Pertama, manusia nggak sendirian, ada makhluk lain yang bisa membangun peradaban. Kedua, manusia sendirian, satu-satunya makhluk yang punya peradaban.
Opsi jawaban
pertama menakutkan karena jika benar-benar ada peradaban lain, tinggal menunggu
waktu mereka akan menemukan kita. Pertemuan ini bisa jadi adalah tanda kiamat
bagi Bumi. Karena bayangkan mereka penjajah dan Bumi adalah wilayah jajahan,
tentu berbagai penderitaan akan datang pada negara jajahan.
Opsi jawaban
kedua juga sama menakutkan, karena itu berarti manusia sangat kesepian di tengah-tengah alam semesta yang sangat luas ini. Tetapi, sejauh ini opsi jawaban kedua didukung bukti yang lebih kuat. Pada tata surya kita, nggak
ada bukti bahwa ada peradaban seperti di Bumi. Begitu pula di tata surya terdekat,
sangat kecil kemungkinan ada peradaban seperti di Bumi. Itu menandakan Bumi dan
peradabannya adalah sesuatu yang sangat luar biasa.

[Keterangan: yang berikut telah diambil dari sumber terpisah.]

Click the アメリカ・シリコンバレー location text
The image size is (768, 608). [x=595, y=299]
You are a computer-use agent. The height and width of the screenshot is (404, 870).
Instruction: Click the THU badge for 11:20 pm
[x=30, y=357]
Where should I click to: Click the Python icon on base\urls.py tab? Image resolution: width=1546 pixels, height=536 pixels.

The Blue Marble (1972). Foto Bumi yang paling terkenal. Sumber: NASA
Mengapa begitu? Jawabannya adalah Bumi berada di tempat yang tepat untuk mendukung kehidupan yang kompleks. Sedikit saja bergeser dari lokasinya sekarang, nasib Bumi akan seperti Planet Mars, ada air tapi nggak cukup untuk ada kehidupan di dalamnya. Lalu hanya menjadi planet berbatu yang gersang dengan hamparan pasir super luas.

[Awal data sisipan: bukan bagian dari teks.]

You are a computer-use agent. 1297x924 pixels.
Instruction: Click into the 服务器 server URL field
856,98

Sedikit saja melewati proses miliaran tahun seperti yang telah dijalani, Bumi hanya akan jadi planet es atau planet berair tanpa penghuni. Atau malah jadi planet super panas, seperti Merkurius, dan beracun, seperti Venus.
Dari kemungkinan yang sangat kecil itu lalu muncul hasil dari kemungkinan kecil lainnya: peradaban manusia. Peradaban kita saat ini yang baru berusia sekitar 10-20 ribu tahun adalah hasil dari proses jutaan tahun sebelumnya. Proses di mana manusia purba bersaing dengan makhluk hidup lainnya.
Sampai ketika pertanian dan peradaban terbangun, manusia menjadi puncak rantai makanan. Manusia menjadi penguasa di Bumi. Manusia bahkan menjadi satu-satunya penghuni Bumi yang bisa merusak dan memperbaiki alam di Bumi.
Selain itu, dalam
diri kita manusia, ada hal yang sangat spesial. Tubuh manusia tersusun dari
berbagai unsur kimia seperti hidrogen, oksigen, karbon, hingga besi. Keempat
unsur ini, bersama dengan banyak unsur lain bukan hadir secara tiba-tiba di Bumi. Keempat unsur ini dihasilkan oleh aktivitas bintang di bagian alam semesta yang sangat jauh.
Khusus besi, hanya dapat dihasilkan dari proses supernova, ledakan bintang
super masif yang jauh lebih besar daripada Matahari.
Ledakan bintang miliaran
tahun lalu kemudian menghasilkan debu yang menyebar ke berbagai penjuru alam
semesta. Termasuk menjadi elemen pembentuk Bumi yang pada akhirnya menjadi penyusun
tubuh manusia. Mekanisme ini menurutku nggak masuk akal, tapi bukti-bukti sains
menjelaskan bahwa hal ini benar-benar terjadi.
Oleh sebab itu
manusia itu besar dan menentukan. Kita spesial karena tubuh kita tersusun atas
unsur yang berasal dari bintang-bintang dan alam semesta, miliaran tahun cahaya jaraknya. Kita spesial karena mungkin
kita satu-satunya peradaban di alam semesta.
Jadi, Mana yang Benar?
Aku sendiri
memandang kedua hal di atas sebagai sebuah fakta. Manusia itu kecil, sekaligus besar.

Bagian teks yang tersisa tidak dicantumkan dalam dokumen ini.